**Exercise brief:** The word "showing" marks the lines you need; copy each of them from the data.

Stored data
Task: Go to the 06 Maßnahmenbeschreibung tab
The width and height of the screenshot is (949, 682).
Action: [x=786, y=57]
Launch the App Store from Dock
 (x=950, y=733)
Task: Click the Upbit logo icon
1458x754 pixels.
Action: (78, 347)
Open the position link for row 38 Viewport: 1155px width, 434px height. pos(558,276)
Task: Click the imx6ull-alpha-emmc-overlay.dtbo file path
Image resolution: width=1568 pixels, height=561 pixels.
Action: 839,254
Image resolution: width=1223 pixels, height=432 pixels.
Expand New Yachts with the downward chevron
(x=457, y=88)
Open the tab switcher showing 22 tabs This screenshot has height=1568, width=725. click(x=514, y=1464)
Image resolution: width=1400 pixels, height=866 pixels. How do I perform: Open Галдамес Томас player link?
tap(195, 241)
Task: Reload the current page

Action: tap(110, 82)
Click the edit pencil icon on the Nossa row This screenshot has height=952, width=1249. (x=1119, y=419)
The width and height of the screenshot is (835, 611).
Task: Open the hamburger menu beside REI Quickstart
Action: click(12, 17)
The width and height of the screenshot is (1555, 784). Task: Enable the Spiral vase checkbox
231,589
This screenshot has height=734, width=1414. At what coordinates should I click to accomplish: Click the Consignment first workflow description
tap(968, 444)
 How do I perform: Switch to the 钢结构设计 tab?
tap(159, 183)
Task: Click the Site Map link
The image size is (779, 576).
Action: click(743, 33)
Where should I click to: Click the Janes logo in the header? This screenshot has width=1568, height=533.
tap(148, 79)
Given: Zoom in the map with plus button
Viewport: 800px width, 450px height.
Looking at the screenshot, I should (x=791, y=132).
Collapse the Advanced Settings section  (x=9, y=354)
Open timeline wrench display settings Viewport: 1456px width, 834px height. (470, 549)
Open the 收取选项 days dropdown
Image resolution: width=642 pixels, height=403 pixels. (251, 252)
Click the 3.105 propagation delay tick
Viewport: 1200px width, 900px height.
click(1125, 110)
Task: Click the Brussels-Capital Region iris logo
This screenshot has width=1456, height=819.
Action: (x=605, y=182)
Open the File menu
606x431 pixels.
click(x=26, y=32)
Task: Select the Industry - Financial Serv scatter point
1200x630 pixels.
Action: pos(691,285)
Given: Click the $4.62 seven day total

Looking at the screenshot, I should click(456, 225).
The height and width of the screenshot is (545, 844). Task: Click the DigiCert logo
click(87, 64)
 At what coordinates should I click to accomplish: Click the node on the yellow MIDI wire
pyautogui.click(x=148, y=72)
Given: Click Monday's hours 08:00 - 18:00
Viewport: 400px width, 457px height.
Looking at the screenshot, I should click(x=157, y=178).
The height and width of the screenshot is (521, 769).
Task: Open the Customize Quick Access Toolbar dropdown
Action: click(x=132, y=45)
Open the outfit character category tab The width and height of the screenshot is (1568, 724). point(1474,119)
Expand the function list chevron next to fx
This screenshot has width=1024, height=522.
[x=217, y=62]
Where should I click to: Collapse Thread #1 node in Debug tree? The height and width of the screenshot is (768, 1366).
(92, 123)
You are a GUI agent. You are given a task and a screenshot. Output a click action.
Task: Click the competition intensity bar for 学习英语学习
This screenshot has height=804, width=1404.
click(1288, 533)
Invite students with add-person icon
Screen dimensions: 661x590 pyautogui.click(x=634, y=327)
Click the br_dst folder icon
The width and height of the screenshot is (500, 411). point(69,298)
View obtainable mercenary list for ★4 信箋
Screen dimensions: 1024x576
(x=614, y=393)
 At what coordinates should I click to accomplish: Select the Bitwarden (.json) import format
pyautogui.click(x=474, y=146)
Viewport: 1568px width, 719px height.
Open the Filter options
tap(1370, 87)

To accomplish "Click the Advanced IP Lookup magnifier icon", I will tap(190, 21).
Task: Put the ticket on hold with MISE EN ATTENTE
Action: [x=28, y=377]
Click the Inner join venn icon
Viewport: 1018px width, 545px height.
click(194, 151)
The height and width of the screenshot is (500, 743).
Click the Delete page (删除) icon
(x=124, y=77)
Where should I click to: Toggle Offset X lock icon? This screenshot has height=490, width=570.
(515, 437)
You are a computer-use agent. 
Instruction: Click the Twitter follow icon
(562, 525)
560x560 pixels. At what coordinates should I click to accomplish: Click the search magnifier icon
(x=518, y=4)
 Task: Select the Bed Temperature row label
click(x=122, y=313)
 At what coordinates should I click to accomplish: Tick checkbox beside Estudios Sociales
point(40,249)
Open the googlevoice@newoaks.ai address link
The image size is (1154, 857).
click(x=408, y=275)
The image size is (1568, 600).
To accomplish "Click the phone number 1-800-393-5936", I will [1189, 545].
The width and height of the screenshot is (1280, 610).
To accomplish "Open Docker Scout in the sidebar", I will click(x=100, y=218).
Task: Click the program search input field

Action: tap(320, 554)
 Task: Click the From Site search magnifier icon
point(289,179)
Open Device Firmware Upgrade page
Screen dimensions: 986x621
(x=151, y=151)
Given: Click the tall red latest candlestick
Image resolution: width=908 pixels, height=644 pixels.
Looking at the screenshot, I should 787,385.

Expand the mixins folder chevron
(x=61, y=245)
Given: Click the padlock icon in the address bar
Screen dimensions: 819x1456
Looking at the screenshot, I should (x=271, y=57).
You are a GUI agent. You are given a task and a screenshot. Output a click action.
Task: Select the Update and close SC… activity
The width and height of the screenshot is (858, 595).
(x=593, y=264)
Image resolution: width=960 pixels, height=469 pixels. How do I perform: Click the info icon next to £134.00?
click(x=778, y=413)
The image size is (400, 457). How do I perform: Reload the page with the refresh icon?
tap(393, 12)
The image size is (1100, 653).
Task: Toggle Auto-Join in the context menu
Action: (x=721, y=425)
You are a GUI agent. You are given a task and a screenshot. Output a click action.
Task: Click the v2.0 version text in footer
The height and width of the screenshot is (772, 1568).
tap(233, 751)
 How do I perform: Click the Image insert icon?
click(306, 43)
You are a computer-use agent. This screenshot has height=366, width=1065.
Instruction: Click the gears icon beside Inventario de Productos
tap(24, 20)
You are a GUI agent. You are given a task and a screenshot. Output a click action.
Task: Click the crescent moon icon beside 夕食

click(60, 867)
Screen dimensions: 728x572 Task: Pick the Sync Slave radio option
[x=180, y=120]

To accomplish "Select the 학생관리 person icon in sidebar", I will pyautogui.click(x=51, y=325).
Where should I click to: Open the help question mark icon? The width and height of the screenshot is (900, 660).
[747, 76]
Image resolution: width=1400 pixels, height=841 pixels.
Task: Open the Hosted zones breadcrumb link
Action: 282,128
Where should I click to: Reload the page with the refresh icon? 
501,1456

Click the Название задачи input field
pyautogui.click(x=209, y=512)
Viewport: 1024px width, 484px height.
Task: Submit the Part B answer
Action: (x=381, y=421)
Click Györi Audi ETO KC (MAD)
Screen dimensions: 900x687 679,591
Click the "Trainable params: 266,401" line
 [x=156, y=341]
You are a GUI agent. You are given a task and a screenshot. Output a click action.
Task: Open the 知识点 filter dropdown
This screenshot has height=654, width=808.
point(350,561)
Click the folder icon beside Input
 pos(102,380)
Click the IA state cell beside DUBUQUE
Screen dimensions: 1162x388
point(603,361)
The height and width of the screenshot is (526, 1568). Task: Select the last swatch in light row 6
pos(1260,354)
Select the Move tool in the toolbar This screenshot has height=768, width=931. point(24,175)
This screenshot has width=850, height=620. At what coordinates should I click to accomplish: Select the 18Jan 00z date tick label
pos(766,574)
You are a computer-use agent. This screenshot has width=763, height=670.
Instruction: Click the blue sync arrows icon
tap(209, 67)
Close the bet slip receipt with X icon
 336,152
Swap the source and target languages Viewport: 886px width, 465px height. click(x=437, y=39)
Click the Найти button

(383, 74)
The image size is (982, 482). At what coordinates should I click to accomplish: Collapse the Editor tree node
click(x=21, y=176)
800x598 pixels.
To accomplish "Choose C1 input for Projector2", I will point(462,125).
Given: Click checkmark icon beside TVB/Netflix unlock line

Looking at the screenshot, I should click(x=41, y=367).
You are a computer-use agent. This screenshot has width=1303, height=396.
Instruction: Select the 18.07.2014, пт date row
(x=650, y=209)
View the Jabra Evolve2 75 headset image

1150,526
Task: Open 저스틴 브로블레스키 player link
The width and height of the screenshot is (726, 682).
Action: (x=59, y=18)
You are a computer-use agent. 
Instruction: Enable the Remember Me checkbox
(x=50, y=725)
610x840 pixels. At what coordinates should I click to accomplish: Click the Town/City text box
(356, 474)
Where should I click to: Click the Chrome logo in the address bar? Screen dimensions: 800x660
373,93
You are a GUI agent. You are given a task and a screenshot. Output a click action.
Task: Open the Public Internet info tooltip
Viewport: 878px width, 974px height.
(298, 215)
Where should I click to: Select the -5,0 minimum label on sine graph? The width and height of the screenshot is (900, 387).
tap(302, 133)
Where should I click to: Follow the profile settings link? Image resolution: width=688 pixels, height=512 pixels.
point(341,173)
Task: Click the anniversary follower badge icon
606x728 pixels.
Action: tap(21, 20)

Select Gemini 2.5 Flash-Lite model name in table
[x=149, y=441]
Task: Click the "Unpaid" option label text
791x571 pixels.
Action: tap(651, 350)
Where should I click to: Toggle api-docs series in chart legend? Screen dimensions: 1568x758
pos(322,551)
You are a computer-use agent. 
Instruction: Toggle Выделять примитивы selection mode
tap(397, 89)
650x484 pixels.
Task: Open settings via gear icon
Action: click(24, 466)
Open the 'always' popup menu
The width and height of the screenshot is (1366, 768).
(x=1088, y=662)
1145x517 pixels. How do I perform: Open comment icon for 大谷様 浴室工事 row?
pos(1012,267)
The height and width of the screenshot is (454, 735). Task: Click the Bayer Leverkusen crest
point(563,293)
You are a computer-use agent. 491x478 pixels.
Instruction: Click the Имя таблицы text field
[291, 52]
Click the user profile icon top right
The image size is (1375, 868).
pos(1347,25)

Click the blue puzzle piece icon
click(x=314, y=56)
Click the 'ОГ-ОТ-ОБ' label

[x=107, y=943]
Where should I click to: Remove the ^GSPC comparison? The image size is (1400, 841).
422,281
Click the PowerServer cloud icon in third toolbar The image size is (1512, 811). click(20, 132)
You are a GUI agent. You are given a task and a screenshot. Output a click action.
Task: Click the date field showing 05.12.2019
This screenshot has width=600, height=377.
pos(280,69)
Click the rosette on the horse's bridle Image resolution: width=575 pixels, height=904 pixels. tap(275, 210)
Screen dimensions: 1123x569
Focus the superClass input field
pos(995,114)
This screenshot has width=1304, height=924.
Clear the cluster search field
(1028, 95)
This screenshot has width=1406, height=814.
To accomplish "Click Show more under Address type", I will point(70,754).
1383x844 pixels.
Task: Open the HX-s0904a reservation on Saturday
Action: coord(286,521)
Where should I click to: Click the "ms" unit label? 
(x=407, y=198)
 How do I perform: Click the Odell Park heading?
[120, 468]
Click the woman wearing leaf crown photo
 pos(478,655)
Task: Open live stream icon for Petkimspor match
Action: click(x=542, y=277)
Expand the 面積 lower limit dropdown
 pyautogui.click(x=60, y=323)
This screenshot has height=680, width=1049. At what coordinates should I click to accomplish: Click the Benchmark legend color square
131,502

**Answer box:**
Open the tab switcher showing 22 tabs This screenshot has height=1568, width=725. click(x=514, y=1464)
Task: Click the date field showing 05.12.2019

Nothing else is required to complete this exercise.